INPUT MATERIAL START

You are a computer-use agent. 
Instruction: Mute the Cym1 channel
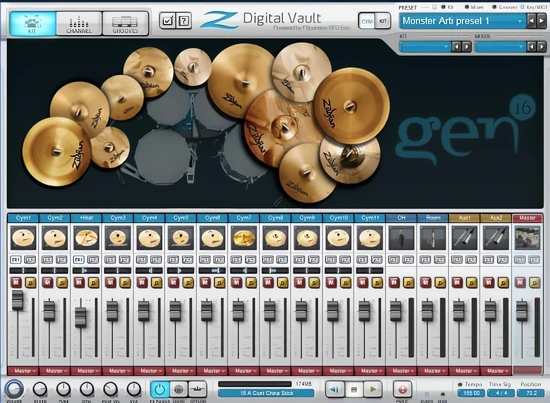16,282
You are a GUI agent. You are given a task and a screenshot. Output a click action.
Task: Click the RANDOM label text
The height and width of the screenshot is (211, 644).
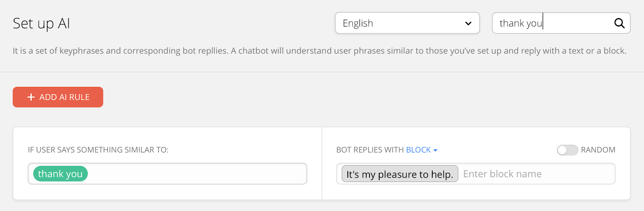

INPUT MATERIAL END
INPUT MATERIAL START

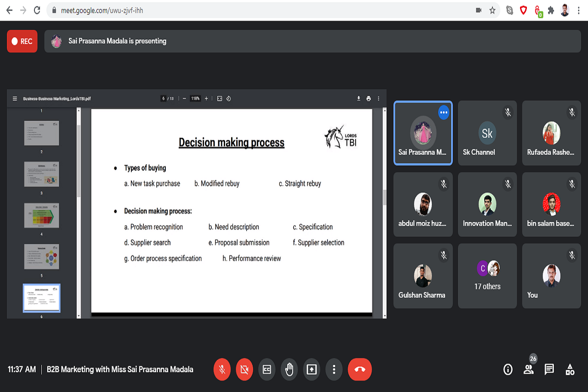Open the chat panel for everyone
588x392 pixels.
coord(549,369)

INPUT MATERIAL END

= AIM OF THE EXERCISE =
Give the exact lines, and only those, from the line containing "You are a GUI" through the line containing "The height and" in the entries above.

= YOUR SOLUTION =
You are a GUI agent. You are given a task and a screenshot. Output a click action.
Task: Click the RANDOM label text
The height and width of the screenshot is (211, 644).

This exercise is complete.